Reproduce the data below with "desktop automation agent" substituted for each occurrence of "computer-use agent", leaving every other character as it is.

-.-.-

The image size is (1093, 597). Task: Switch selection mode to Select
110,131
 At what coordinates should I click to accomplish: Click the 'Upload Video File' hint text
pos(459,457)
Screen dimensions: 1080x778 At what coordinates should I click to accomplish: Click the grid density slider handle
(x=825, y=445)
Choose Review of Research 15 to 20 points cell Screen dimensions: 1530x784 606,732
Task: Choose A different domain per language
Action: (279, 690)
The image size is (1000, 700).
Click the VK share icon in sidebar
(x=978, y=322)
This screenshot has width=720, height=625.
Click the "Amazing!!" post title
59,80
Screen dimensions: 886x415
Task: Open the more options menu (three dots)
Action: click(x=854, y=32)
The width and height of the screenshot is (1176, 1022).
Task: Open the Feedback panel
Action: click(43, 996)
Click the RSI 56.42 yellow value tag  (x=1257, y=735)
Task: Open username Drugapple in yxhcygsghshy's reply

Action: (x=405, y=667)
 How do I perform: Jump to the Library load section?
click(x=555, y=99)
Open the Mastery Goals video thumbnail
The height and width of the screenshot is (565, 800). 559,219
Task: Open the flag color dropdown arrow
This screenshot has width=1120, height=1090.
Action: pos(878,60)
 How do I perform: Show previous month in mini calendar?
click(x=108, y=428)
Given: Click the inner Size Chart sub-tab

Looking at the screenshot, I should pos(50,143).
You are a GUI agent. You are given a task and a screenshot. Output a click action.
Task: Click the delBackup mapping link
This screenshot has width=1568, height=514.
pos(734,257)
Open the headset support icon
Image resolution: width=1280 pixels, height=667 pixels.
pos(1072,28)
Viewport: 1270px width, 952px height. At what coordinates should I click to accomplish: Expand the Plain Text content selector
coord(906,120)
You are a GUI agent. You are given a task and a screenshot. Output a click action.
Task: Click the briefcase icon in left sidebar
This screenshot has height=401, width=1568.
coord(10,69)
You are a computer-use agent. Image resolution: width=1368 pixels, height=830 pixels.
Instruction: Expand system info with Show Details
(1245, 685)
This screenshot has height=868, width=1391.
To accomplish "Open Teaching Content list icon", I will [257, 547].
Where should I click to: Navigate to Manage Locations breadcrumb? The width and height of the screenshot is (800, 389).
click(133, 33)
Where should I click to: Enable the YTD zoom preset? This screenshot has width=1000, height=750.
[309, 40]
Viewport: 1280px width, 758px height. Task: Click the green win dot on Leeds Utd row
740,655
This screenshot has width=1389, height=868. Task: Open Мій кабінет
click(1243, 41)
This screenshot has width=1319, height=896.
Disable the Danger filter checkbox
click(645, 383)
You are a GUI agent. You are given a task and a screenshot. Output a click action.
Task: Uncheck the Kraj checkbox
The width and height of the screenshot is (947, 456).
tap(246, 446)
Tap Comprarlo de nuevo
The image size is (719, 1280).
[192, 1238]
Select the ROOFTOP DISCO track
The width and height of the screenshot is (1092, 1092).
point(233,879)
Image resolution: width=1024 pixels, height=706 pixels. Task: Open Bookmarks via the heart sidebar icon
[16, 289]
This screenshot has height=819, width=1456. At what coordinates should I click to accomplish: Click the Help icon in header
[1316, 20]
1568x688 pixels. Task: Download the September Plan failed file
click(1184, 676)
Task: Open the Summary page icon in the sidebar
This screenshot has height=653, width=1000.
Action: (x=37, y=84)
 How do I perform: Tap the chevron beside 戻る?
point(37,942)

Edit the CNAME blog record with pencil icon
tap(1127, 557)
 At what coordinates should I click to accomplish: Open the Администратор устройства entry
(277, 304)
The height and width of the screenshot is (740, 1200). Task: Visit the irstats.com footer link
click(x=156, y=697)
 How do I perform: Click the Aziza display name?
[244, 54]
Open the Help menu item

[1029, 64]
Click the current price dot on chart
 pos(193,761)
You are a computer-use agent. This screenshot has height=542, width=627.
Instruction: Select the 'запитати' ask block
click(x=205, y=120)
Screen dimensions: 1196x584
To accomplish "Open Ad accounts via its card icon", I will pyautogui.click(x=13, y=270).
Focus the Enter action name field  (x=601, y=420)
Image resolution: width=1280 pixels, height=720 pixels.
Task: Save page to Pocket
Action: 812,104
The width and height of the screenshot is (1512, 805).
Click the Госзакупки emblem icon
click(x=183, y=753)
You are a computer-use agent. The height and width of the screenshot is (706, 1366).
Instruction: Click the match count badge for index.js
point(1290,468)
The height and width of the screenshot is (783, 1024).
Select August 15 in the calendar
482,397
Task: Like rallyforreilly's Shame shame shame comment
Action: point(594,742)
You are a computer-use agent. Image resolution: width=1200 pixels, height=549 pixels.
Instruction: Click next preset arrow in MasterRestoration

-.-.-

SOLUTION TO THE EXERCISE
The image size is (1093, 597). Task: Switch selection mode to Select
110,131
 At what coordinates should I click to accomplish: Click the 'Upload Video File' hint text
pos(459,457)
Screen dimensions: 1080x778 At what coordinates should I click to accomplish: Click the grid density slider handle
(x=825, y=445)
Choose Review of Research 15 to 20 points cell Screen dimensions: 1530x784 606,732
Task: Choose A different domain per language
Action: (279, 690)
The image size is (1000, 700).
Click the VK share icon in sidebar
(x=978, y=322)
This screenshot has width=720, height=625.
Click the "Amazing!!" post title
59,80
Screen dimensions: 886x415
Task: Open the more options menu (three dots)
Action: click(x=854, y=32)
The width and height of the screenshot is (1176, 1022).
Task: Open the Feedback panel
Action: click(43, 996)
Click the RSI 56.42 yellow value tag  (x=1257, y=735)
Task: Open username Drugapple in yxhcygsghshy's reply

Action: (x=405, y=667)
 How do I perform: Jump to the Library load section?
click(x=555, y=99)
Open the Mastery Goals video thumbnail
The height and width of the screenshot is (565, 800). 559,219
Task: Open the flag color dropdown arrow
This screenshot has width=1120, height=1090.
Action: pos(878,60)
 How do I perform: Show previous month in mini calendar?
click(x=108, y=428)
Given: Click the inner Size Chart sub-tab

Looking at the screenshot, I should pos(50,143).
You are a GUI agent. You are given a task and a screenshot. Output a click action.
Task: Click the delBackup mapping link
This screenshot has width=1568, height=514.
pos(734,257)
Open the headset support icon
Image resolution: width=1280 pixels, height=667 pixels.
pos(1072,28)
Viewport: 1270px width, 952px height. At what coordinates should I click to accomplish: Expand the Plain Text content selector
coord(906,120)
You are a GUI agent. You are given a task and a screenshot. Output a click action.
Task: Click the briefcase icon in left sidebar
This screenshot has height=401, width=1568.
coord(10,69)
You are a desktop automation agent. Image resolution: width=1368 pixels, height=830 pixels.
Instruction: Expand system info with Show Details
(1245, 685)
This screenshot has height=868, width=1391.
To accomplish "Open Teaching Content list icon", I will [257, 547].
Where should I click to: Navigate to Manage Locations breadcrumb? The width and height of the screenshot is (800, 389).
click(133, 33)
Where should I click to: Enable the YTD zoom preset? This screenshot has width=1000, height=750.
[309, 40]
Viewport: 1280px width, 758px height. Task: Click the green win dot on Leeds Utd row
740,655
This screenshot has width=1389, height=868. Task: Open Мій кабінет
click(1243, 41)
This screenshot has width=1319, height=896.
Disable the Danger filter checkbox
click(645, 383)
You are a GUI agent. You are given a task and a screenshot. Output a click action.
Task: Uncheck the Kraj checkbox
The width and height of the screenshot is (947, 456).
tap(246, 446)
Tap Comprarlo de nuevo
The image size is (719, 1280).
[192, 1238]
Select the ROOFTOP DISCO track
The width and height of the screenshot is (1092, 1092).
point(233,879)
Image resolution: width=1024 pixels, height=706 pixels. Task: Open Bookmarks via the heart sidebar icon
[16, 289]
This screenshot has height=819, width=1456. At what coordinates should I click to accomplish: Click the Help icon in header
[1316, 20]
1568x688 pixels. Task: Download the September Plan failed file
click(1184, 676)
Task: Open the Summary page icon in the sidebar
This screenshot has height=653, width=1000.
Action: (x=37, y=84)
 How do I perform: Tap the chevron beside 戻る?
point(37,942)

Edit the CNAME blog record with pencil icon
tap(1127, 557)
 At what coordinates should I click to accomplish: Open the Администратор устройства entry
(277, 304)
The height and width of the screenshot is (740, 1200). Task: Visit the irstats.com footer link
click(x=156, y=697)
 How do I perform: Click the Aziza display name?
[244, 54]
Open the Help menu item

[1029, 64]
Click the current price dot on chart
 pos(193,761)
You are a desktop automation agent. This screenshot has height=542, width=627.
Instruction: Select the 'запитати' ask block
click(x=205, y=120)
Screen dimensions: 1196x584
To accomplish "Open Ad accounts via its card icon", I will pyautogui.click(x=13, y=270).
Focus the Enter action name field  (x=601, y=420)
Image resolution: width=1280 pixels, height=720 pixels.
Task: Save page to Pocket
Action: 812,104
The width and height of the screenshot is (1512, 805).
Click the Госзакупки emblem icon
click(x=183, y=753)
You are a desktop automation agent. The height and width of the screenshot is (706, 1366).
Instruction: Click the match count badge for index.js
point(1290,468)
The height and width of the screenshot is (783, 1024).
Select August 15 in the calendar
482,397
Task: Like rallyforreilly's Shame shame shame comment
Action: point(594,742)
You are a desktop automation agent. Image resolution: width=1200 pixels, height=549 pixels.
Instruction: Click next preset arrow in MasterRestoration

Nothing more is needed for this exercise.